==== Source document

The newer kernels must be using most of RAM for buffers or something because with 1G RAM my machine should really never needs swap. Yet here I sit with 16M into SWAP. It doesn't grow ( far as I can tell ), but I sure would like an indication that this is normal behaviour.
On Monday 12 May 2003 20:17, Jim Norton wrote: (snip)
The newer kernels must be using most of RAM for buffers or something because with 1G RAM my machine should really never needs swap. Yet here I sit with 16M into SWAP.
It doesn't grow ( far as I can tell ), but I sure would like an indication that this is normal behaviour. ==================
Jim, I am certainly not an expert in this matter, but I believe from my past experiences, 16mb of SWAP is not abnormal behavior. Maybe unusual because of a misbehaving program or something sometime. I have 512mb as well and seldom see swap touched, but occasionally it gets into it when cleaning up things in the system. Someone more knowledgable about the subject can probably clarify the matter for us, but I think you are ok there. If you see it continually using swap, then I would be looking for something, but I don't think that is the case for you. Patrick -- --- KMail v1.5.1 --- SuSE Linux Pro v8.2 --- Registered Linux User #225206 On any other day, that might seem strange...
On Monday 12 May 2003 20:17 pm, Jim Norton wrote:
->> Swap won't hurt you one bit unless it is continuously used... and I ->> doubt if that is the case. Stuff can get tossed out in swap, when you ->> start up OO for example (no I'm not saying that you started OO) and it ->> may then sit there until it is needed. Which may not be for a long
->My machine has 1 gig of ram and I see some use of swap. I think it's normal.
Unless this is a heavy used server or you don't have that much memory for what your doing then swap isn't that important. My home machine has been chugging along very happy with 1G of RAM and no swap. When I use to make a swap space I never saw more then 1M used until the more recent kernels. It shouldn't need to use swap when 700+ megs of ram are open..so I simply didn't make one. I usually run quite a bit of software at home and I never seem to even break the 500M used mark.
Just my 0.02.
The newer kernels must be using most of RAM for buffers or something because with 1G RAM my machine should really never needs swap. Yet here I sit with 16M into SWAP.
It doesn't grow ( far as I can tell ), but I sure would like an indication that this is normal behaviour.
Do you feel it is hurting your performance?? Somewhere in Linux there is probably a tool which will show you the 'page rate' or really the 'swap rate'. That's the *ONLY* thing that counts. If you're not swapping at a good rate, then it's not hurting you. -- +----------------------------------------------------------------------------+ + Bruce S. Marshall bmarsh@bmarsh.com Bellaire, MI 05/12/03 21:37 + +----------------------------------------------------------------------------+ "Astronomers say the universe is finite, which is a comforting thought for those people who can't remember where they leave things."
Do you feel it is hurting your performance?? Somewhere in Linux there is probably a tool which will show you the 'page rate' or really the 'swap rate'. That's the *ONLY* thing that counts. If you're not swapping at a good rate, then it's not hurting you.

========

• **Problem statement**: Please say whether each statement agrees with the swap thread, giving yes or no and quoting the deciding words: (a) One reply describes a home machine that runs with 1G of RAM and no swap. (b) Jim Norton reports that the swap use keeps growing. (c) Bruce S. Marshall says the swap rate is the only thing that counts. The lines that come after the thread aren't needed.

==== Information shown

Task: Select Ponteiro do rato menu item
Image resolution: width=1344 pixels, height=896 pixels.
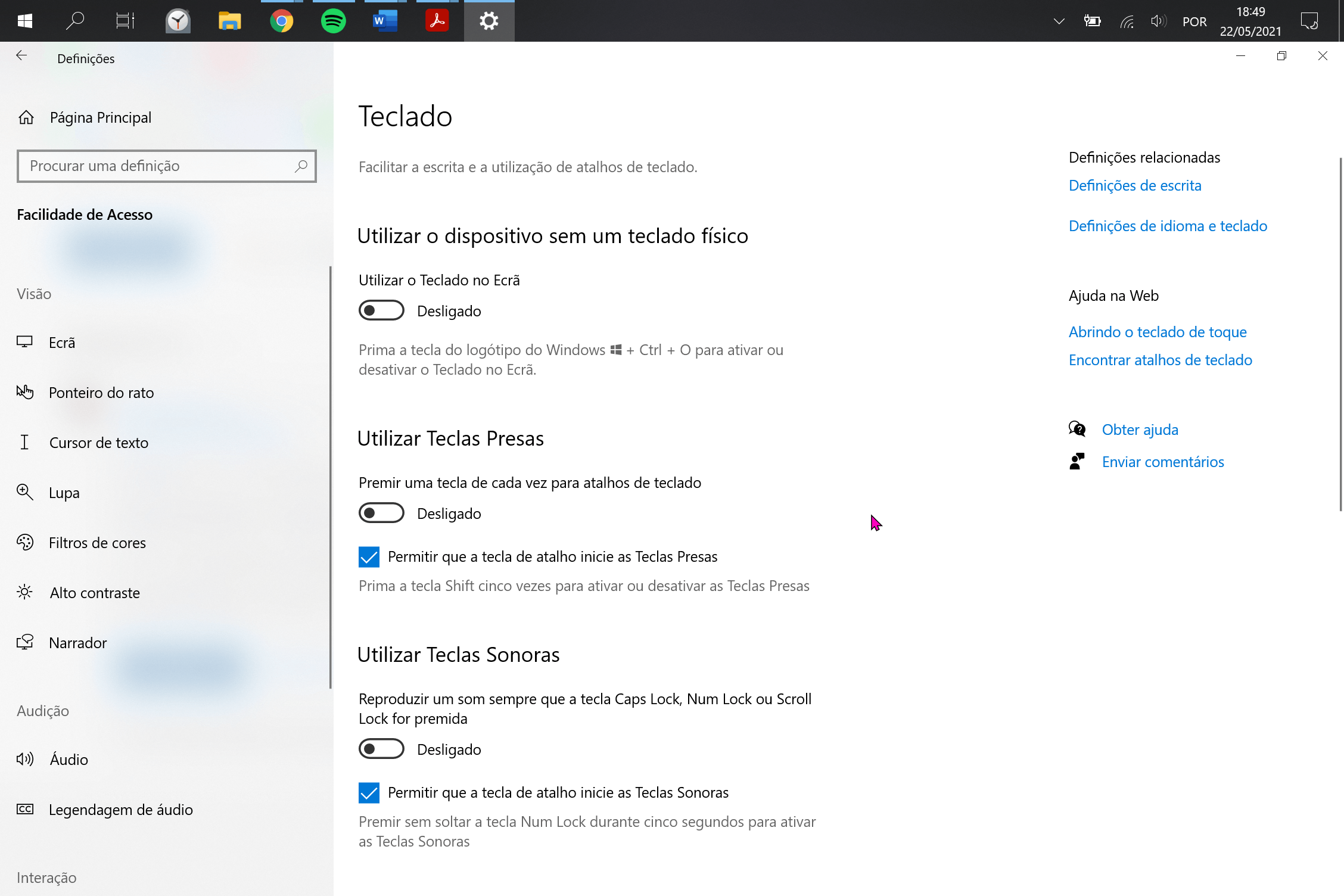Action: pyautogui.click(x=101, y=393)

========

• **Result for this exercise**:
(a) Yes: "My home machine has been chugging along very happy with 1G of RAM and no swap."
(b) No: "It doesn't grow ( far as I can tell )"
(c) Yes: "the 'page rate' or really the 'swap rate'. That's the *ONLY* thing that counts."